Harborside Copper Mine in Brooksville first opened in the 1880s, but was acquired and reopened by Callahan Mining Corporation from New York in 1965. The company got permission from the state to drain the Goose Pond tidal inlet and opened an open pit copper mine that operated until reserves were depleted in 1972. The mine was equipped with a flotation mill and shipped zinc to Pennsylvania and copper to Quebec for smelting. A larger zinc, copper and lead mine was operated by Kerramerican next to Second Pond in Blue Hill.
State Geologist John S. Cummings discovered a 35 million ton massive copper-zinc sulfide deposit in Aroostook County, estimated to be the third largest find in the US, in September, 1977, but the deposit has not been developed. The deposit stretches across 130 miles, between 50 and 60 miles in northern Maine. Historically, Rockport supported large limestone kilns to supply the East Coast cement industry and North Paris had a feldspar plant until 1988. The Central Maine Slate Belt from Waterville to Brownville was a site of widespread slate mining into the early 20th century.
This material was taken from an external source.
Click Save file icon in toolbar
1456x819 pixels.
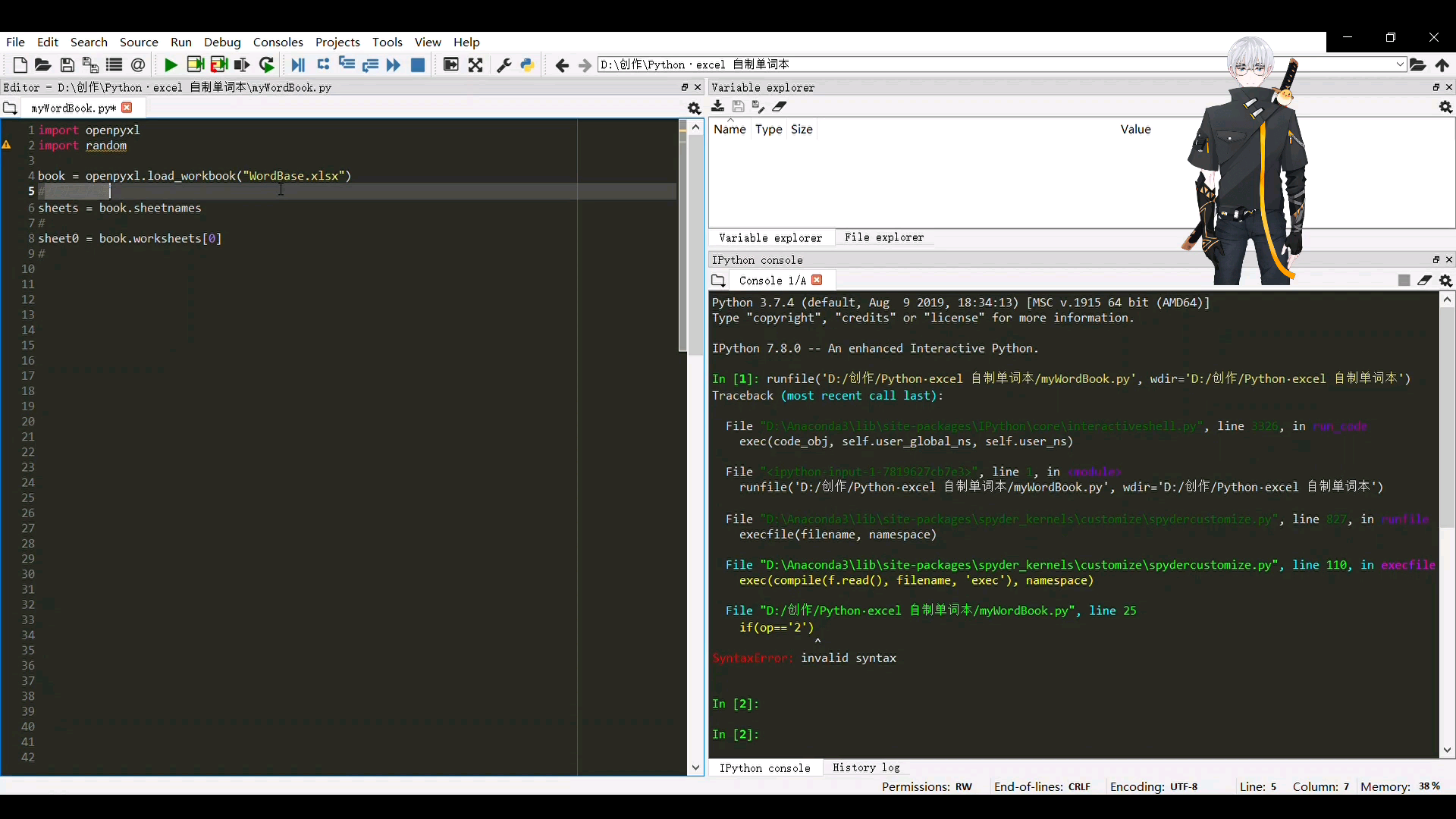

Small scale slate mining continues in Monson and a small clay pit supplies the Morin Brick Company in Auburn. Between the 1940s and 1980s, Maine also had a small peat industry in Penobscot, Sullivan, Deblois, Franklin, Friendship and Centerville. Significant quantities of aggregate are extracted from locations such as the Whitefield and Topsham gravel pits, Blue Rock quarry as well as the large Dragon Cement plant in Thomaston. Deer Isle granite is still quarried in Stonington, 80 years after the Great Depression and the widespread adoption of concrete hobbled the Maine granite industry.